→ **What you have to do**: Where the word "handle" occurs in a line of the listing, please copy the line.

→ **Data for this exercise**:

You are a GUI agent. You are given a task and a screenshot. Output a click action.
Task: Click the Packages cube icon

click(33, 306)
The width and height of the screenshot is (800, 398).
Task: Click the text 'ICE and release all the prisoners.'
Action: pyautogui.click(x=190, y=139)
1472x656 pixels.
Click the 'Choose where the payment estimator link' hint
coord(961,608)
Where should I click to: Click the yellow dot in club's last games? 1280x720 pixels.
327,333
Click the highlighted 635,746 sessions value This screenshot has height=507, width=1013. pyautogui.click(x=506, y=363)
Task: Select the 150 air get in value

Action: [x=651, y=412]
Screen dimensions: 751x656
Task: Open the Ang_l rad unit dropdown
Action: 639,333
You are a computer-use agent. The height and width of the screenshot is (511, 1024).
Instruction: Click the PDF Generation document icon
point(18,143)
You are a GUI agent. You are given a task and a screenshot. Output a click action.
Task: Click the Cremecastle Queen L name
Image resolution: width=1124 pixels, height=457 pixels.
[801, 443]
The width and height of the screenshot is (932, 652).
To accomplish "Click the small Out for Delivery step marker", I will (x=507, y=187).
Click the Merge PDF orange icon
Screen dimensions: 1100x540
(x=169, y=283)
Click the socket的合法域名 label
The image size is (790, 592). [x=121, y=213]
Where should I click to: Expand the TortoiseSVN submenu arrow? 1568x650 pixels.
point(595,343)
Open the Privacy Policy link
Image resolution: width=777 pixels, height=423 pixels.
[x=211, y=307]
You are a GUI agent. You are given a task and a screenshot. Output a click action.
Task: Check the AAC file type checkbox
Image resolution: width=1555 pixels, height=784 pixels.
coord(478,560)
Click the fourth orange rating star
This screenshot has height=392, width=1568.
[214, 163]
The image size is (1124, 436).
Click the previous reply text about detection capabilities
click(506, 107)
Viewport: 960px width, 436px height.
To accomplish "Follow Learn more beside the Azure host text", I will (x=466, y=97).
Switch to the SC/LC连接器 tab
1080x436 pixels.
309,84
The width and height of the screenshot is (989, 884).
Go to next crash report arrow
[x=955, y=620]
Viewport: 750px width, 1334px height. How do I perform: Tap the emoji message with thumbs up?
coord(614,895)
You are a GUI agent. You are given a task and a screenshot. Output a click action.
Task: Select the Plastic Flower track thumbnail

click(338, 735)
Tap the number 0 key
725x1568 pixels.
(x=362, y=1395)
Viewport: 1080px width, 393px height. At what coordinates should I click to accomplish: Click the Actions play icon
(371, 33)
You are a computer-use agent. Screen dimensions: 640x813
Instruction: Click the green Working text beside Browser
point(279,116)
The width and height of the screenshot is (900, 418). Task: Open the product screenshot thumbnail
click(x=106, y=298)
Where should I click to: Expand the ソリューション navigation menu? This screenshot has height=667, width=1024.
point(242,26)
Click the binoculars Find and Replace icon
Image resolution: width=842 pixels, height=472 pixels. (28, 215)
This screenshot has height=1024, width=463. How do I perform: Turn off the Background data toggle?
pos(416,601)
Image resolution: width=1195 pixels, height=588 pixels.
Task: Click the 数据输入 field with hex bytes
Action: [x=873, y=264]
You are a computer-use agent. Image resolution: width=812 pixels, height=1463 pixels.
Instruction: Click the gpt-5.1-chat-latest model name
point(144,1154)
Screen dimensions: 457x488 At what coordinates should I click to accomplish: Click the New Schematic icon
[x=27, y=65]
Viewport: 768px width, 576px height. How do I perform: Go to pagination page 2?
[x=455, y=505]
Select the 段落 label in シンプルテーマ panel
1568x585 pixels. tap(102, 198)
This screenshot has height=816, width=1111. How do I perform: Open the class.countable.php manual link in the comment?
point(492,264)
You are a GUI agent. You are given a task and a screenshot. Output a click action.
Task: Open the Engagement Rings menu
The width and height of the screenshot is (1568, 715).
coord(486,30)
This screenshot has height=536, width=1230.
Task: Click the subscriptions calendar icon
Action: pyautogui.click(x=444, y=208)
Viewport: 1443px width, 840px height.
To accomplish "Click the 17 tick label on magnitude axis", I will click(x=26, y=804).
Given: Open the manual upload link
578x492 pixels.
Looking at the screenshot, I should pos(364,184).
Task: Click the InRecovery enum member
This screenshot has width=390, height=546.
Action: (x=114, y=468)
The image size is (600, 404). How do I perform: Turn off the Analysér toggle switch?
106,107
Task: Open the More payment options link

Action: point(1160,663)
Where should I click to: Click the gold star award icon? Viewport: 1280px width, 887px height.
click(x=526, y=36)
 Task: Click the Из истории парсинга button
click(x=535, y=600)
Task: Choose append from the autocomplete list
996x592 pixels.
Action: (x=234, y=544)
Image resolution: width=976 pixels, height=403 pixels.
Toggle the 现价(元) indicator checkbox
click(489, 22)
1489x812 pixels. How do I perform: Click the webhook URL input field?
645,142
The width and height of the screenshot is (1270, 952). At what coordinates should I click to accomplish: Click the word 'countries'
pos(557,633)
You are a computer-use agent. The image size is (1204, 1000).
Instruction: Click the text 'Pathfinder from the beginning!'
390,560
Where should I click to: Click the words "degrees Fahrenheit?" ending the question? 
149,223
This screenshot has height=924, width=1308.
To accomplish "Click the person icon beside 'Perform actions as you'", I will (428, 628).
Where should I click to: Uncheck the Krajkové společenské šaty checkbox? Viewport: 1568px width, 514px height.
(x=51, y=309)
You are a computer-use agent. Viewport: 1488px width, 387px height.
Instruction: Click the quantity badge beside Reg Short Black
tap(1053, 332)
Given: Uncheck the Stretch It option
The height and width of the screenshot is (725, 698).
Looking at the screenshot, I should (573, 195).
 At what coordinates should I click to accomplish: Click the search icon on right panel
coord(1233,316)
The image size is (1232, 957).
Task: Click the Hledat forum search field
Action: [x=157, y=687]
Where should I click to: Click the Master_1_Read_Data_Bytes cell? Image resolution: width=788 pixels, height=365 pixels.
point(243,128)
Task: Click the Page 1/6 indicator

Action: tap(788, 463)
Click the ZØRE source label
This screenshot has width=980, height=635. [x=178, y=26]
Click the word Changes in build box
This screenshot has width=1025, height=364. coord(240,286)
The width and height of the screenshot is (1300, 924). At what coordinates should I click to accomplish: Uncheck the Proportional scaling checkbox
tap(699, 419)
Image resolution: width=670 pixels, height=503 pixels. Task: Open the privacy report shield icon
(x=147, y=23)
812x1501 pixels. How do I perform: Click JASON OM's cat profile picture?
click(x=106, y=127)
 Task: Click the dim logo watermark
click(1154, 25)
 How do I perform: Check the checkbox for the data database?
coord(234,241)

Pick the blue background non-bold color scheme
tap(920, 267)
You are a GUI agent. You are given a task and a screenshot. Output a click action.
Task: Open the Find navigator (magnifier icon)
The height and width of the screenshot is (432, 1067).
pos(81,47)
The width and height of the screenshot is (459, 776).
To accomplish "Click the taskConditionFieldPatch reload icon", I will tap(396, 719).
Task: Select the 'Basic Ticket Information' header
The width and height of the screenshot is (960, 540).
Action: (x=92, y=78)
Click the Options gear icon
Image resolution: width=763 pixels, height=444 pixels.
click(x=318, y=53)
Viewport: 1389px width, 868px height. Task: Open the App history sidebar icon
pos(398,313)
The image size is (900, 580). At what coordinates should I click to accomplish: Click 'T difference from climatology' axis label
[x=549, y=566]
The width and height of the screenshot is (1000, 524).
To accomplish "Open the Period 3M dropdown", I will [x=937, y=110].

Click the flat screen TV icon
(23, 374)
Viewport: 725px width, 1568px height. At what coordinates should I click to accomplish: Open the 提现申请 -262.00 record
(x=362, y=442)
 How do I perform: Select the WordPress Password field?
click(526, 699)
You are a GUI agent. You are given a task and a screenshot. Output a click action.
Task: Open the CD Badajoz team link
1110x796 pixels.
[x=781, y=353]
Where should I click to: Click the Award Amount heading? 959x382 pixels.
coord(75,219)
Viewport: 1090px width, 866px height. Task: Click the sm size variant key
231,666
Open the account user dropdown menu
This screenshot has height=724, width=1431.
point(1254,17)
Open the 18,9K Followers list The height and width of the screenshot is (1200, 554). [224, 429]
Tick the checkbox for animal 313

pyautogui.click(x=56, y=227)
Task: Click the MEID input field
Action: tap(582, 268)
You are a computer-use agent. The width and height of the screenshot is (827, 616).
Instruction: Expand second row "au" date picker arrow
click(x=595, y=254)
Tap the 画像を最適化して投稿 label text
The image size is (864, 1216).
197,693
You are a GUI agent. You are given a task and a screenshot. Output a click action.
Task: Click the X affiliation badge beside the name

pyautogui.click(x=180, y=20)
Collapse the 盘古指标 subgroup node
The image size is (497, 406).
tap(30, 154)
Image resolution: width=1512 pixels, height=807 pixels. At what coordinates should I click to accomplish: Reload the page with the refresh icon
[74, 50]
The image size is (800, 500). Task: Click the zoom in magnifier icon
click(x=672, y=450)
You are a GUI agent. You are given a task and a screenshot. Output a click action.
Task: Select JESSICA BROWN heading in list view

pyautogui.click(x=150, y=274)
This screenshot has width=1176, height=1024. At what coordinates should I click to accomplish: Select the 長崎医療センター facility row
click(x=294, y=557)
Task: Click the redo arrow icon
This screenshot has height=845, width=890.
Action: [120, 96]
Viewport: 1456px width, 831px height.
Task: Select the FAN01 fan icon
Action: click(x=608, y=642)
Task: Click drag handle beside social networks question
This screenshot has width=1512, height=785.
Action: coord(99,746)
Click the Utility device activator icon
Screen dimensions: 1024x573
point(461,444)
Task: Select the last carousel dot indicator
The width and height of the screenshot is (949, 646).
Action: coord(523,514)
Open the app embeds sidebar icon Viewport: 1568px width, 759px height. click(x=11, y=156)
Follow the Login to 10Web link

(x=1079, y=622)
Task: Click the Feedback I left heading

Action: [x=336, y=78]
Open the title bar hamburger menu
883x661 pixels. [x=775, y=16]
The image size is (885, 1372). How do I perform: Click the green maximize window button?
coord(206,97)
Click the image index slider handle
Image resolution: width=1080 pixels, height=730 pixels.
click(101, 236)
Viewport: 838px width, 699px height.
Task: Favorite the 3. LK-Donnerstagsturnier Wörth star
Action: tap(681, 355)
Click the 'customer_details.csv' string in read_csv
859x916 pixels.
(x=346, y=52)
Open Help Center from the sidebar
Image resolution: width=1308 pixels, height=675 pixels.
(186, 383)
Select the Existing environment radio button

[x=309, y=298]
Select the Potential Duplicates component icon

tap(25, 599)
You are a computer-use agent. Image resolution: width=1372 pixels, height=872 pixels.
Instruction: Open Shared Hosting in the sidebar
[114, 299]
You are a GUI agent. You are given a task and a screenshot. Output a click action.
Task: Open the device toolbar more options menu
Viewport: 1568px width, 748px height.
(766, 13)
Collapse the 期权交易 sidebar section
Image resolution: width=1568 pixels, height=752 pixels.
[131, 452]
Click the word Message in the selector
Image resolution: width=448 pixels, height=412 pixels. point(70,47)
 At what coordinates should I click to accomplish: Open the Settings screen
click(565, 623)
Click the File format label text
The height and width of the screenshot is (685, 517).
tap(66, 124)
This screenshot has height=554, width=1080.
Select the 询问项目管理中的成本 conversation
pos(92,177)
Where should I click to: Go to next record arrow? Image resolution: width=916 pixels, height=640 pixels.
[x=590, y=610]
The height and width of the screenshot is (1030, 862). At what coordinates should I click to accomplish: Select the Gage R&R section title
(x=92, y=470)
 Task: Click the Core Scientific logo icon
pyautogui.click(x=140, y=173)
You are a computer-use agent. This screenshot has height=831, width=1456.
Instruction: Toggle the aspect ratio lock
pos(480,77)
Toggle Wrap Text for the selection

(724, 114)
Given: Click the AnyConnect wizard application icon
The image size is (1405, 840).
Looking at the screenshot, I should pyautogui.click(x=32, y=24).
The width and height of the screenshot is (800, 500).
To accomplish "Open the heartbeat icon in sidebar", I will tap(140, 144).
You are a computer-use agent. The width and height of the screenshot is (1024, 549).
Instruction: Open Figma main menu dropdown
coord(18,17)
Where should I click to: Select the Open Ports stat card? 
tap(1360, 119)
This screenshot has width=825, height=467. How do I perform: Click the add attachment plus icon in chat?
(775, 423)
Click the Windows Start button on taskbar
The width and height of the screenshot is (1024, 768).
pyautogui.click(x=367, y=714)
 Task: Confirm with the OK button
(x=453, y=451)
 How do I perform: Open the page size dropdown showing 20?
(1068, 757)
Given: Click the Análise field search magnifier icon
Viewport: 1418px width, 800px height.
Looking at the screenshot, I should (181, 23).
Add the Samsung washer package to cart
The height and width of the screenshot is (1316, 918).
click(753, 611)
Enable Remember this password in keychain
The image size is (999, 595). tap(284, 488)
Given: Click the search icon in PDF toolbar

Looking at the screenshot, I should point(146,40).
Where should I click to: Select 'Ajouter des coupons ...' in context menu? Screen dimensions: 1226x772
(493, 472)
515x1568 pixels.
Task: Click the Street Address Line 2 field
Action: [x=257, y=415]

→ **Task response**:
Task: Click drag handle beside social networks question
Click the image index slider handle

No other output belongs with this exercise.